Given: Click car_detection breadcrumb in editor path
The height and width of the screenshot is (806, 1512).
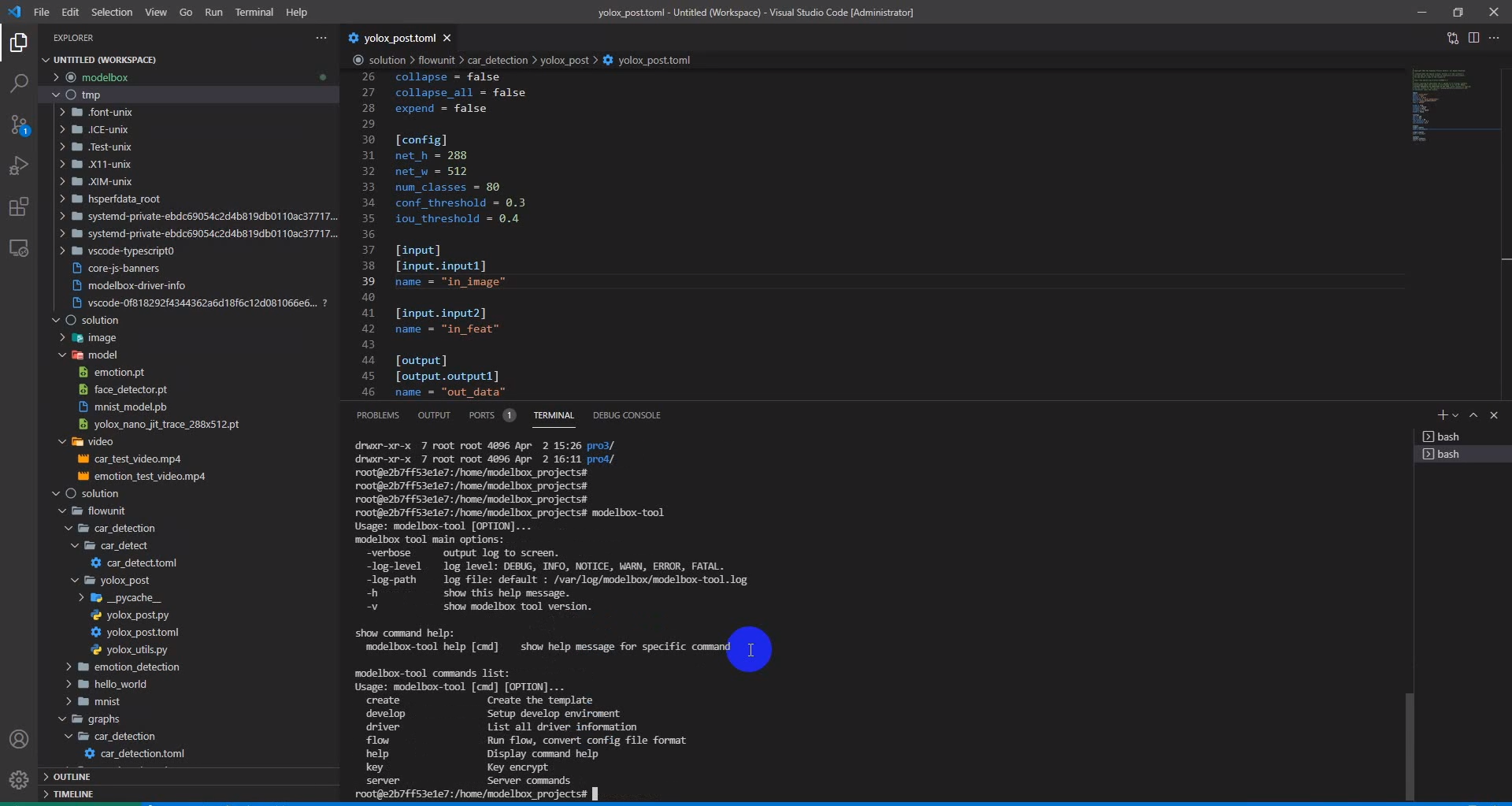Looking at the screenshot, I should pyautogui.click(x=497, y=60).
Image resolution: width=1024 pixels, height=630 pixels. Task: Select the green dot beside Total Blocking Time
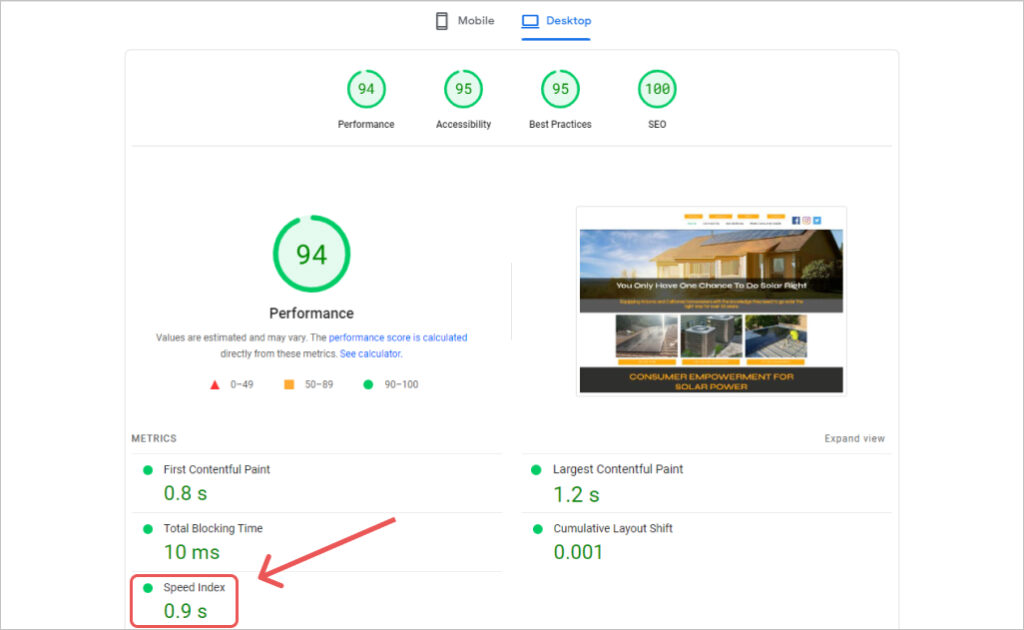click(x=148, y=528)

===============

Only the text of the records belongs in your answer, repeated exactly; the pictures stay out.

Given: Click car_detection breadcrumb in editor path
The height and width of the screenshot is (806, 1512).
Looking at the screenshot, I should pyautogui.click(x=497, y=60).
Image resolution: width=1024 pixels, height=630 pixels. Task: Select the green dot beside Total Blocking Time
click(x=148, y=528)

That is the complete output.